En la tarde del jueves, la Hermandad de la Sagrada Lanzada vivió un momento de especial relevancia con la celebración de su Cabildo General de Hermanos, en el que se aprobó por mayoría el proyecto de la nueva corona para María Santísima de la Caridad, una pieza de alto valor simbólico y artístico que ha sido concebida por el diseñador granadino Luis Ignacio Fernández-Aragón Sánchez.
La propuesta, que recibió el respaldo de los hermanos, plantea una pieza de orfebrería inspirada en el estilo granadino neobarroco, enriquecido con detalles ornamentales del rococó y remates de sabor neogótico. Este enfoque estilístico busca aunar tradición y elegancia, con un lenguaje visual que permita resaltar la espiritualidad de la imagen sin renunciar a la identidad estética de la ciudad.
La corona será ejecutada en plata de ley sobredorada, lo que le conferirá un acabado noble y luminoso, y estará engastada con pedrería fina, perlas naturales y esmaltes al fuego, técnica que permite incorporar color y detalle con gran sutileza. Estas materias primas han sido escogidas tanto por su valor artístico como por su carga simbólica dentro de la iconografía mariana.

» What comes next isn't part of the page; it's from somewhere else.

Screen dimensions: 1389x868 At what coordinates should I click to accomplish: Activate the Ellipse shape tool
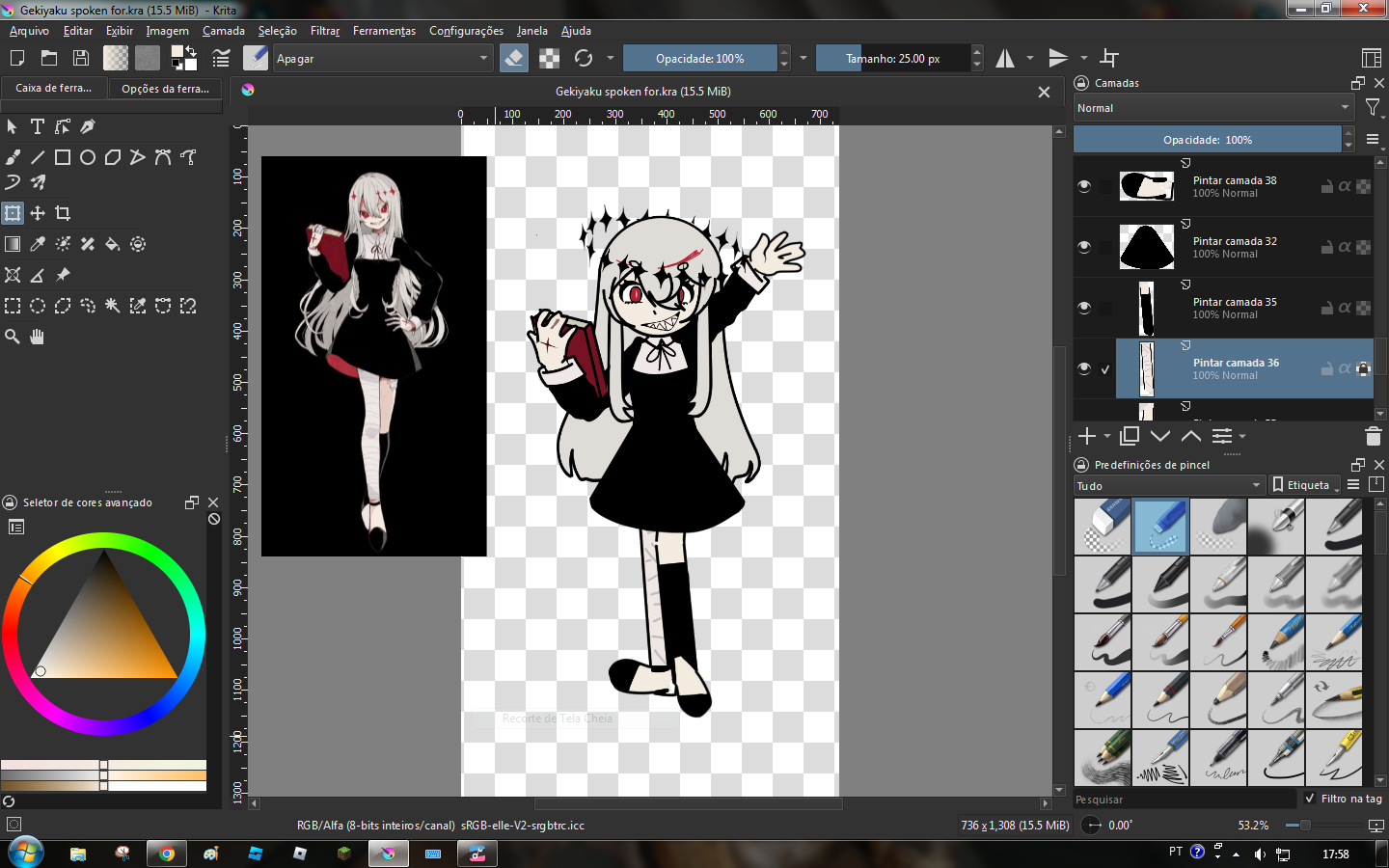88,157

El diseño se articula a partir de una guirnalda de granadas, elemento que representa a la vez el símbolo de la Caridad y el emblema de la tierra granadina. Sobre esta base se eleva un canasto polilobulado, profusamente decorado con motivos simbólicos entre los que destacan querubines y emblemas de especial significación devocional. Entre estos últimos figuran el escudo de la Orden Hospitalaria de San Juan de Dios, en referencia directa a la sede canónica de la corporación, y el símbolo del Amor Redentor de Cristo, expresión del fundamento teológico de la advocación de la titular.
La estructura se completa con imperiales de verticalidad acusada, decorados con estilizaciones vegetales, que conducen visualmente hacia una ráfaga de doce estrellas, representación directa de la Mujer del Apocalipsis según la visión joánica, coronada por una cruz arbórea, elemento que introduce una profunda carga catequética vinculada al misterio de la Redención.
El diseño aprobado conjuga con acierto la riqueza ornamental con una lectura teológica profunda, sin perder de vista la dimensión devocional que ha caracterizado desde sus orígenes a la dolorosa de la Lanzada. La obra, en palabras de su autor, aspira a ser una manifestación de amor a la Virgen y una ofrenda digna de su excelsa advocación.
Con esta nueva corona, la Hermandad de la Lanzada de Granada continúa enriqueciendo su patrimonio al tiempo que profundiza en la expresión plástica de su espiritualidad, en un gesto que aúna belleza, fe y fidelidad a las raíces de la ciudad que la vio nacer.